The new system will use sensors to detect students’ university identification cards when they enter classrooms, according to NAU spokesperson Tom Bauer. The data will be recorded and available for professors to examine.
Some quoted in the article decried the development as “Orwellian,” others found nothing wrong with the practice.
The main concern was that the system could potentially grow to include not only recording attendance in certain large classes but also tracking students’ presence across the entire campus, potentially enabling university personnel to know the precise location or behavior of any given student. While I don’t envision such a system running that wild, it does raise interesting privacy issues.
Many colleges uses i>clicker devices in large underclassmen courses for providing quick feedback on in-class quizzes, etc. They can also be used as a means for recording student attendance, a fact referenced in the article. Interestingly,
Using an i>clicker is voluntary (even though it may have obvious bearing on a student’s grades). This eliminates the “privacy concerns” raised by the opponents of such attendance-tracking systems.
Why not implement a check-in attendance system, perhaps with the RFID cards used at NAU, perhaps with smartphones, perhaps with single-purpose devices like i>clickers?
I have pondered this possibility before. College-age students regularly use smartphone applications like foursquare and Gowalla to track their attendance at social functions. “Checking in” to a restaurant, a bar, a movie theater, or a concert has become second nature to them. I even use foursquare to “check in” to various academic buildings at my university.

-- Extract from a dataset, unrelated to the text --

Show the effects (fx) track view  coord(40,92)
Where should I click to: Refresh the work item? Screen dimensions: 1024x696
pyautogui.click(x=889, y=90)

Rather than trying to track students against their will, why not turn it into a self-driven system of checking in to class? The system wouldn’t necessarily have to use smartphones. Indeed, RFID checkpoints at classroom doors (similar to those used in public transit systems) would likely be a simpler and more reliable solution. It then remains (as it should be) the student’s responsibility to ensure that she is in class on time.